When you deploy an ElastiCache Memcached cluster, it sits in your application as a separate tier alongside your database. Amazon ElastiCache does not directly communicate with your database tier or indeed have any particular knowledge of your database. You can begin with a single ElastiCache node to test your application and then scale to additional cluster nodes by modifying the ElastiCache cluster. As you add cache nodes, the EC2 application instances are able to distribute cache keys across multiple ElastiCache nodes. When you launch an ElastiCache cluster, you can choose the availability zones that the cluster lives in. For best performance, you should configure your cluster to use the same availability zones as your application servers. To launch an ElastiCache cluster in a specific availability zone, make sure to specify the Preferred Zone(s) option during cache cluster creation. The availability zones that you specify will be where ElastiCache will launch your cache nodes.
Figure 8-17 shows the architecture of an ElastiCache deployment in a multi-AZ deployment with RDS engines. Similarly, you can deploy ElastiCache with DynamoDB as well. The combination of DynamoDB and ElastiCache is popular with mobile and game companies because DynamoDB allows for higher write throughput at a lower cost than traditional relational databases.
Figure 8-17 Amazon ElastiCache deployment on RDS with multi-AZ
Lab 8-1: RDS: Creating an Amazon Aurora Database
In this lab, you will log in to the AWS console, spin off an Amazon Aurora database, and then connect to it.
1. Log in to the AWS Console, choose your region, and select RDS.
2. From the RDS main page or dashboard, click Launch a DB instance. Select Amazon Aurora and choose MySQL 5.6 compatible.

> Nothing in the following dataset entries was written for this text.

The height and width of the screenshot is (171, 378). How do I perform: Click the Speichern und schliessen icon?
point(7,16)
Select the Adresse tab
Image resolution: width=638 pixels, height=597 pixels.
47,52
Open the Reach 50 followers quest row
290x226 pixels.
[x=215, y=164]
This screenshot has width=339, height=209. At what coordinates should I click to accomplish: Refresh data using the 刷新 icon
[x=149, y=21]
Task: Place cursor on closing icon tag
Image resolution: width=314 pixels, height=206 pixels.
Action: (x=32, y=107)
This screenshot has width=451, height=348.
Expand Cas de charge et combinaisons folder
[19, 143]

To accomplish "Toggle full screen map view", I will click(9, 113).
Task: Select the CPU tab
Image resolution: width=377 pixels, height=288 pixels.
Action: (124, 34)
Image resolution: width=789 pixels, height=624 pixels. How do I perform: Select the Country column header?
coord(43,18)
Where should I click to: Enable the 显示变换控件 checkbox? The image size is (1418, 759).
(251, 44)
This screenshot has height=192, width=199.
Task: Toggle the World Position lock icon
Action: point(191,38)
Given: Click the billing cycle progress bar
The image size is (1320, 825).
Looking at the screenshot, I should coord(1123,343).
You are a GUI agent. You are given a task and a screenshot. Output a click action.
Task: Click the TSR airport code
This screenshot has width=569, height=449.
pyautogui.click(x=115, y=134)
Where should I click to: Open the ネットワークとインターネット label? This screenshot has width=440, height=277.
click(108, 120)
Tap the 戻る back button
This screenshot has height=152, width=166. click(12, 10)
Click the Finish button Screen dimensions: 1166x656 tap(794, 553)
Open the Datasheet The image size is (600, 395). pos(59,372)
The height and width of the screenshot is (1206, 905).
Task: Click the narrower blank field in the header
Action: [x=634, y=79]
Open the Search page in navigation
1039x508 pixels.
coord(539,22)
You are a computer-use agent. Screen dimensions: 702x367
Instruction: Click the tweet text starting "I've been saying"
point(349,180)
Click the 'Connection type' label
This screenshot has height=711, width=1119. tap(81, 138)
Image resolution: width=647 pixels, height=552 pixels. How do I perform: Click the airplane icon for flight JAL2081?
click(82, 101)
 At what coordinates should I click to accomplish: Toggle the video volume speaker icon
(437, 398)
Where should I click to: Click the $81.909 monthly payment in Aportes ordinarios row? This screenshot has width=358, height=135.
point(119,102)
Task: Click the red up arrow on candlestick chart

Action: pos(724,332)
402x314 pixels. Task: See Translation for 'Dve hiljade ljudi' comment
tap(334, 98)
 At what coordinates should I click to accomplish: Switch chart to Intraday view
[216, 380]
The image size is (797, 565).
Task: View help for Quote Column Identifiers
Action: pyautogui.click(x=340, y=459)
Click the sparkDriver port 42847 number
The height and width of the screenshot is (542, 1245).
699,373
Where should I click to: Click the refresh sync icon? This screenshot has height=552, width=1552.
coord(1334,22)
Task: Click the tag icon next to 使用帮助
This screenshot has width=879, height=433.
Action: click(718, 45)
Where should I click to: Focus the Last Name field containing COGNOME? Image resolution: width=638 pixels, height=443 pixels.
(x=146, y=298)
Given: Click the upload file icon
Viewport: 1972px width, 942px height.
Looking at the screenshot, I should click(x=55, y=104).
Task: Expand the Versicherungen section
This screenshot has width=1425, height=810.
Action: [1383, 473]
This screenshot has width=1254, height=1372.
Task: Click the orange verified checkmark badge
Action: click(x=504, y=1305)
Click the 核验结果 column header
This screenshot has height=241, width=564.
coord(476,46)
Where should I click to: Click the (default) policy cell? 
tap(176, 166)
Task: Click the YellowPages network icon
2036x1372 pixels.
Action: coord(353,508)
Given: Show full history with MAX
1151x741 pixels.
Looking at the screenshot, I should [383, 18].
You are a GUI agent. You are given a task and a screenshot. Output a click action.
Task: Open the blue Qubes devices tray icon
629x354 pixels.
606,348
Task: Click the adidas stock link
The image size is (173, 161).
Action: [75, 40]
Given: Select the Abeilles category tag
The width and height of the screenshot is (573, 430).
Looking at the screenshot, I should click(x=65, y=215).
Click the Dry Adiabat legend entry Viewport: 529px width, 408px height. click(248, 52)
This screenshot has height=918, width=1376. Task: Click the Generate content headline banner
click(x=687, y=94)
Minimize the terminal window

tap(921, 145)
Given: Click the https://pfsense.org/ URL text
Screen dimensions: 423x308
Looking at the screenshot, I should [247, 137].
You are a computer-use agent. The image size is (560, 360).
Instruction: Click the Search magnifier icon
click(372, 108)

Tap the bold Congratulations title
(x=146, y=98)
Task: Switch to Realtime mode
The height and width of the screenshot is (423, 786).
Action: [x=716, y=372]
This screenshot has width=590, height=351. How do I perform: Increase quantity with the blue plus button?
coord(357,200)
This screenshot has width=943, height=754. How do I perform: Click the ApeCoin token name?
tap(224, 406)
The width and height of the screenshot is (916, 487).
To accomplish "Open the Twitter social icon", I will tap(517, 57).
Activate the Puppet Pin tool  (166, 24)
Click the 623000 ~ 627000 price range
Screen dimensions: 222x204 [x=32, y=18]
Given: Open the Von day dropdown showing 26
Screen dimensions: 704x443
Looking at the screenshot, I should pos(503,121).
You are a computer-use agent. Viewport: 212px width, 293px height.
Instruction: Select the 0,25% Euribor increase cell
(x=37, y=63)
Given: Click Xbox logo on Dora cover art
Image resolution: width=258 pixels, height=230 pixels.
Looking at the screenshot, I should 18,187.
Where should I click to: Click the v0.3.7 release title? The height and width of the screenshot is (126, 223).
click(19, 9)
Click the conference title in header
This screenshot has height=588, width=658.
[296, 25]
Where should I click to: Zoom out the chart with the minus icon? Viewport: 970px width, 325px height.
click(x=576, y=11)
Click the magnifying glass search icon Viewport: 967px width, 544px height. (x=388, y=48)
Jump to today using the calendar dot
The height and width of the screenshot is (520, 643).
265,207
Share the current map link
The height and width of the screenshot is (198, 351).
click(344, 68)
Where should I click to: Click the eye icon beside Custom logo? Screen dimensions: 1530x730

3. On the Specify DB Details screen, shown next, set the following:
a. DB Instance Class: db.t2.small 1 vCPU, 2 GiB RAM
b. Multi-AZ Deployment: No
c. DB Instance Identifier: AURORA-Book
d. Master Username: master
e. Master Password: master123
f. Confirm Password: master123
g. Click Next to go to the next screen.
4. On the Configure Advanced Settings screen, set the following:
a. VPC: Default VPC
b. Subnet Group: Choose the default
c. Publicly Accessible: Yes
d. Availability Zone: No Preference
e. VPC Security Group(s): Create New Security Group
f. DB Cluster Identifier: AuroraBook
g. Database Name: AuroraDB
h. Database Port: 3306
i. DB Parameter Group: default.aurora5.6
j. DB Cluster Parameter Group: default.aurora5.6
k. Option Group: default.aurora-5-6
l. Enable Encryption: No
m. Please keep the default options for the rest.
5. Click Launch DB Instance.
6. You will get the message “Your DB Instance is being created.” Click View Your DB Instance.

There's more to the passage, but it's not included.